Network File System, or NFS, is one of the oldest and most widely used technologies to share files over a network. In HPC clusters it usually appears as a simple, general purpose shared filesystem that all nodes can see. It is often used for home directories, small project areas, and configuration files, while heavier parallel filesystems are used for high bandwidth data.

From a user perspective NFS looks like any other directory in the Linux tree. You cd into it, run ls, and read and write files. The important differences are in performance, scalability, reliability, and the way it behaves under load on a cluster.

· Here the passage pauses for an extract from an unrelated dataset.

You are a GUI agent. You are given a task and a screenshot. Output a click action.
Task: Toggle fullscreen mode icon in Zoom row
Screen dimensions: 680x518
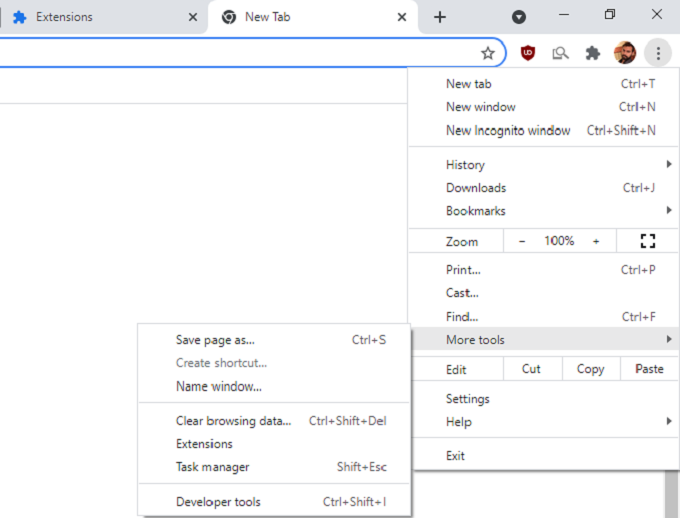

Basic idea of NFS in an HPC cluster

NFS follows a client server model. One or more NFS servers export directories, and all other nodes mount those directories over the network. The compute nodes act as NFS clients. When a process on a compute node opens or writes a file on an NFS mount, the data travels over the interconnect to the NFS server.

The key point in an HPC environment is that many nodes and many processes may access the same NFS server at once. This magnifies design choices that do not matter much on a single workstation.

On most clusters you will see NFS used for:

User home directories, often mounted on login nodes and compute nodes.

Small shared software trees or configuration directories.

System wide configuration files or small databases that do not carry heavy I/O loads.

It is usually not used for large checkpoint files, simulation output, or heavy parallel I/O.

NFS versions and relevance to HPC

Modern clusters normally use NFS version 3 or version 4. Older versions are rare and newer extensions may be used in specialized cases.

NFSv3 is stateless from the server perspective. Each request is handled without the server keeping much client state. This can help with server robustness, but limits the semantics and features.

NFSv4 is stateful and includes features such as stronger locking semantics and integrated security mechanisms. It can support compound operations and can be more efficient in some workloads.

On a typical cluster you do not need to worry about version selection as a user. System administrators choose and configure the version. What matters to you is that both versions aim to provide a standard POSIX style interface, but under contention and load they can behave differently from a local filesystem in subtle ways.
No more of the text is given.